[Saved entries]
*** Begin section ***
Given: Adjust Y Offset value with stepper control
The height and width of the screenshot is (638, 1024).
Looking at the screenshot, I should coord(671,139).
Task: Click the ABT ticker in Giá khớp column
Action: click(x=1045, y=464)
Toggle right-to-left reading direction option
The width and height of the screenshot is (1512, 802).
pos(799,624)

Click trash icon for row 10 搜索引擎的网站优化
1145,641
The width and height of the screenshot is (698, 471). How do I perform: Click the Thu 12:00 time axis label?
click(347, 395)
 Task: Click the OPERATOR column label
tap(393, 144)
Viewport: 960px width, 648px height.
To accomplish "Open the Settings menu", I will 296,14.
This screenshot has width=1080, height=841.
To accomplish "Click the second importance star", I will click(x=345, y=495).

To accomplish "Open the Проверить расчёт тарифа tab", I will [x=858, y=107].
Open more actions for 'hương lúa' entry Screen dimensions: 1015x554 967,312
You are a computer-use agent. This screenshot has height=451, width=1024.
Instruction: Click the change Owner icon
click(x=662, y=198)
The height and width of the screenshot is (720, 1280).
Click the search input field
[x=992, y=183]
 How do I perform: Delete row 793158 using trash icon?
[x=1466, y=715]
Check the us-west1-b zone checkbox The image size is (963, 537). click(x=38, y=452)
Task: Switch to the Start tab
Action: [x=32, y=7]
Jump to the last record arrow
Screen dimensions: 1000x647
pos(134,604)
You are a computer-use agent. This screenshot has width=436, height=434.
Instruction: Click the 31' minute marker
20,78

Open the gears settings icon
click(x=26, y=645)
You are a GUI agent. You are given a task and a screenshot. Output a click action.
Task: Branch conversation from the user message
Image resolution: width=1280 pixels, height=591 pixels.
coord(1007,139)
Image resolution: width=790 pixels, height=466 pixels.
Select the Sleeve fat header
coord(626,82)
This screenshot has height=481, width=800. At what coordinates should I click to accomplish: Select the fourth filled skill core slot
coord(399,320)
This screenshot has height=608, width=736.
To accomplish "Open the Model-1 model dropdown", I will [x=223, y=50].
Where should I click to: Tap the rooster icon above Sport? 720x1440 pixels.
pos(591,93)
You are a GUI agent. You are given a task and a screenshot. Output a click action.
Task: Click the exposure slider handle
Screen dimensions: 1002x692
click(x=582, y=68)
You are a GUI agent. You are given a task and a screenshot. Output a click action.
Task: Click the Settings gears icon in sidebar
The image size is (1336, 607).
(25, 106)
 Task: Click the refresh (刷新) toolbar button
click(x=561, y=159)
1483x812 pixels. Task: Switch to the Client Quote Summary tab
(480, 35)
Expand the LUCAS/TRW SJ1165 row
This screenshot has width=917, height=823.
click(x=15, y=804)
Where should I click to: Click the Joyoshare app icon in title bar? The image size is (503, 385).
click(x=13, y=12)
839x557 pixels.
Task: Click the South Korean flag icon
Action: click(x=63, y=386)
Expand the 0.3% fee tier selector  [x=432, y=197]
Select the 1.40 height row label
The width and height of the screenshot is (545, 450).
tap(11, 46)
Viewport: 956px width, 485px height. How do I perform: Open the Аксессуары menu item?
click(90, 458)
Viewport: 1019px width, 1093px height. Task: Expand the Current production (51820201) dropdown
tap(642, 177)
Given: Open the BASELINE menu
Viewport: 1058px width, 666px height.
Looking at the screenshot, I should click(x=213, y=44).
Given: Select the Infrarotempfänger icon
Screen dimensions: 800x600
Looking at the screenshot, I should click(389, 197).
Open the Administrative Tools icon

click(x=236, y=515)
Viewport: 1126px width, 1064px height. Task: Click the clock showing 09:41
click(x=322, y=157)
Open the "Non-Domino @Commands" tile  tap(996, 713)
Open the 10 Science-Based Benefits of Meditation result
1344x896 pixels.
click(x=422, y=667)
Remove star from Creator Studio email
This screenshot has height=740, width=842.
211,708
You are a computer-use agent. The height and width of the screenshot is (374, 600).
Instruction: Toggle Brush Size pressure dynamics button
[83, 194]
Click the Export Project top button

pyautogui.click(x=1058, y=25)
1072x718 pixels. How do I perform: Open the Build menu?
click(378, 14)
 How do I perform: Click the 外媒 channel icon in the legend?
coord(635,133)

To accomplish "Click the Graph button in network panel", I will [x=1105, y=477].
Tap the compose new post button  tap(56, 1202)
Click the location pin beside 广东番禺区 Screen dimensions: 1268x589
*** End section ***
### REQUIRED ACTION
A single number is the whole answer: how many lines in the data above hold the string "will".

### SOLVED PROBLEM
5